O cenário levado em consideração pelo governo é de que o PIB terá contração de 1,49%, com inflação a 9%.
Abatimento
Além de reduzir a meta, o governo anunciou que poderá abater do alvo fiscal deste ano até R$ 26,4 bilhões, dependendo do comportamento das receitas extras esperadas e de algumas medidas que dependem de aprovação do Congresso. Na prática, se o governo fizer o abatimento, o país poderá fechar o ano com déficit primário de mais de R$ 17 bilhões. Em 2014, já houve um rombo, equivalente a 0,63% do PIB.
O ministro do Planejamento, Nelson Barbosa, disse que o governo incluiu a possibilidade de abatimento da meta como uma “cláusula de contingência”. E o abatimento não será utilizado para aumentar as despesas. “O intuito é mostrar que há uma receita, que depende de ações em andamento”, disse Barbosa, acrescentando acreditar na aprovação das medidas no Congresso.
Ele citou medidas de recuperação de débitos em atraso, que podem gerar até R$ 10 bilhões; regularização de ativos no exterior, com potencial de receita de R$ 11,4 bilhões; e concessões e permissões no valor de até R$ 5 bilhões.
Débitos em atraso
Como uma das principais apostas para aumentar as receitas em ano de arrecadação fraca, o governo publicou medida provisória permitindo que as empresas usem créditos fiscais para quitar dívidas em atraso. O novo programa, batizado de Programa de Redução de Litígios Tributários (Prorelit), deverá gerar arrecadação de R$ 10 bilhões e prevê o pagamento à vista em dinheiro de 43% do débito, sendo o restante pago com o prejuízo fiscal nos balanços das empresas acumulados até 2013. Poderão ser quitados apenas débitos tributários questionados administrativamente ou na Justiça e as empresas terão que desistir dos processos.
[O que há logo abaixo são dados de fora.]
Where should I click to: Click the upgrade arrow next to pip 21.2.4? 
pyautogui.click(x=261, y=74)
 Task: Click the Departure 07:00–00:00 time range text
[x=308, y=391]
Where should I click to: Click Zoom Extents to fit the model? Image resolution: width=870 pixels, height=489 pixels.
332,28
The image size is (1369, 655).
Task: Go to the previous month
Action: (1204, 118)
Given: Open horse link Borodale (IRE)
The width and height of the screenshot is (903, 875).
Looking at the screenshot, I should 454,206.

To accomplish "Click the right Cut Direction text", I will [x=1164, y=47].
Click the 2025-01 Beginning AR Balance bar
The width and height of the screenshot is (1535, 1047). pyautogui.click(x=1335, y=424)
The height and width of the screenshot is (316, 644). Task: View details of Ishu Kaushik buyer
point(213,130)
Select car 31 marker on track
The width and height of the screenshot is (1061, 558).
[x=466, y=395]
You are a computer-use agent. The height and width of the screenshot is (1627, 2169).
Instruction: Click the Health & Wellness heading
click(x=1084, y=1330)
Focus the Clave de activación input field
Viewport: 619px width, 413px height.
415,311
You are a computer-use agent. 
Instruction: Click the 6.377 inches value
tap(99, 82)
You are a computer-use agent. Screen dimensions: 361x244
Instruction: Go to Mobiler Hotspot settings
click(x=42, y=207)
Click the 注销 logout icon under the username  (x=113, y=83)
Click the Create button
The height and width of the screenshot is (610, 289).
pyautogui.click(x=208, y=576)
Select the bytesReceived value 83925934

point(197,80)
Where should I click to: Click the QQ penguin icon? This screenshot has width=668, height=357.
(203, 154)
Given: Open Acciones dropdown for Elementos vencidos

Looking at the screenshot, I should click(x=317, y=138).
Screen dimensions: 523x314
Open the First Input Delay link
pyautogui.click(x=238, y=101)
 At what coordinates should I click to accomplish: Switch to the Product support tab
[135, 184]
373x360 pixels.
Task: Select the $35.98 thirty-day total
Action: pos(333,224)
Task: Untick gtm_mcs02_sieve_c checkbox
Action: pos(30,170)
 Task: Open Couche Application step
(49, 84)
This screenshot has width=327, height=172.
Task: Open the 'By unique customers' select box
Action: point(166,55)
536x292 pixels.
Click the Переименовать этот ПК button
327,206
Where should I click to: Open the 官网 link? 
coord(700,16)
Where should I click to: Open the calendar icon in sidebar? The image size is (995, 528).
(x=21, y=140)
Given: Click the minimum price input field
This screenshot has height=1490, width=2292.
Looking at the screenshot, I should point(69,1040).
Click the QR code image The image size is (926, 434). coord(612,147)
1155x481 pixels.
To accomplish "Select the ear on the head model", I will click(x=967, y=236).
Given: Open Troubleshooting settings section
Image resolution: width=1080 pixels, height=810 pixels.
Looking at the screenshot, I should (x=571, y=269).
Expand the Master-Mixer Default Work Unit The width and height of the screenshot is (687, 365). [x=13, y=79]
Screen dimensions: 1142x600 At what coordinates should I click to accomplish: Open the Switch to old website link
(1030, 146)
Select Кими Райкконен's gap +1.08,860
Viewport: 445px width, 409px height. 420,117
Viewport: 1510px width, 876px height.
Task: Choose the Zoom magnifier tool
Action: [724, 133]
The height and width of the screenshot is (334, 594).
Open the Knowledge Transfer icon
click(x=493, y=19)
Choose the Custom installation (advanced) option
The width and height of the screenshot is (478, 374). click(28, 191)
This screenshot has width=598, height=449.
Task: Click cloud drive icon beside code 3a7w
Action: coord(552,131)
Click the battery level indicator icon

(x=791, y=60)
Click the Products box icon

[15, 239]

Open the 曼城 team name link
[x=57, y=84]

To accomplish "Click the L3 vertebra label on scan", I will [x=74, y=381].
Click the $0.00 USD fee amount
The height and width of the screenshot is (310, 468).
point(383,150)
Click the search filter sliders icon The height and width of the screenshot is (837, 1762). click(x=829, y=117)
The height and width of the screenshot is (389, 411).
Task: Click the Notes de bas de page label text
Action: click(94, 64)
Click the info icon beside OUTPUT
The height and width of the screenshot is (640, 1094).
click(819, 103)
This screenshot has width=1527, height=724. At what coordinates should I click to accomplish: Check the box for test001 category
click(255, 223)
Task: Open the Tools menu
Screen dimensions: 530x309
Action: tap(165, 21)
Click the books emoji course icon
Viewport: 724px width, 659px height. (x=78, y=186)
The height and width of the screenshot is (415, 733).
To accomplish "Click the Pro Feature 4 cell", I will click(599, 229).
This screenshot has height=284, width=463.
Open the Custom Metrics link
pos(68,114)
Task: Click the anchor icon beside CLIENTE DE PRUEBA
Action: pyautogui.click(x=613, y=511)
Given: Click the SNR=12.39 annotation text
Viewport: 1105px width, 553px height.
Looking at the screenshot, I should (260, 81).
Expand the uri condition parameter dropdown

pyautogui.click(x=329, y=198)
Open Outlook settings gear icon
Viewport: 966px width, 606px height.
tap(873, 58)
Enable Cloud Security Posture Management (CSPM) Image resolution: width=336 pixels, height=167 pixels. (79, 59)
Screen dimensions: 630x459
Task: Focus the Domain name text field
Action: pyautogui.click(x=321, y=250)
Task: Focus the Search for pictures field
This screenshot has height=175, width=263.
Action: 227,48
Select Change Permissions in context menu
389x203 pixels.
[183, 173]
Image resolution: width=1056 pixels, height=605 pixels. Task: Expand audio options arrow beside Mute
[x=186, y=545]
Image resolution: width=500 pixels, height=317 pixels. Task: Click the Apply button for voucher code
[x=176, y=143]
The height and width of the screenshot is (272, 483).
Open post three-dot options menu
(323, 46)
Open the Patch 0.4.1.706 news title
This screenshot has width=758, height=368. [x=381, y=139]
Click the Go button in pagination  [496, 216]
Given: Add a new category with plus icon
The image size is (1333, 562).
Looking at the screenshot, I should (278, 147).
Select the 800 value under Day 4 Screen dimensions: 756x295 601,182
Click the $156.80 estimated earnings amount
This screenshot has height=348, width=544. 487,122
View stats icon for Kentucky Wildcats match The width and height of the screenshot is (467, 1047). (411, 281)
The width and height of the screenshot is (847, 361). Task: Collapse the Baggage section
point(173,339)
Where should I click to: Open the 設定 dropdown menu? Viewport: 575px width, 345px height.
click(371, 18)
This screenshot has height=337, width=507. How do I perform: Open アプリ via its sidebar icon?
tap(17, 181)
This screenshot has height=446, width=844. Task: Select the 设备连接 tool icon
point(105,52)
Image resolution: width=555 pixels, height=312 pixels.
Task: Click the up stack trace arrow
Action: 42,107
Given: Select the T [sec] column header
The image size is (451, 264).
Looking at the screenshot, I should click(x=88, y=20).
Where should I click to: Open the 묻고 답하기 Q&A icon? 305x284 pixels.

Pessimismo do governo sobre contas preocupa economistas
- SÃO PAULO
A redução da meta fiscal para quase zero surpreendeu economistas, que viram um pessimismo preocupante – alguns viram exagero – do governo em relação à trajetória das contas públicas nos próximos anos, indicando a possibilidade da existência de algum “esqueleto” ou “pedalada” ainda desconhecida que precisará ser desfeita.
O alerta maior veio com a possibilidade de o país ter um deficit de R$ 17,7 bilhões (cerca de 0,3% do PIB) se fracassarem as concessões, a repatriação de dinheiro de brasileiros no exterior e o programa de recuperação de débito tributário em litígio. O governo espera obter R$ 26,4 bilhões nessas três frentes.
“Isso é preocupante porque sinaliza que não haverá cortes adicionais nos gastos, caso o governo não obtenha essas receitas extraordinárias e que não dependem dele. Lembra quando retiraram os investimentos do PAC (Programa de Aceleração do Crescimento) da meta fiscal”, disse Fabio Klein, economista da consultoria Tendências.
“Apesar de ter sido largamente esperado, minha avaliação é que foi uma chamada para abrir os olhos sobre as dificuldades severas do país na frente fiscal. Nada de bom pode vir, fora isso”, disse o economista Alexandre Schwartsman.
Para o economista Mansueto de Almeida, especialista em contas públicas, o Brasil caminha para ter o maior endividamento entre os países emergentes, superando a Índia. Nas contas de Mansueto, a dívida bruta do setor público poderá passar de 67% do PIB neste ano, superando os 64,4% previstos pelo FMI para a Índia.
Em junho, a dívida bruta (não inclui as reservas) do país atingiu R$ 3,539 trilhões, o equivalente a 62,5% do PIB.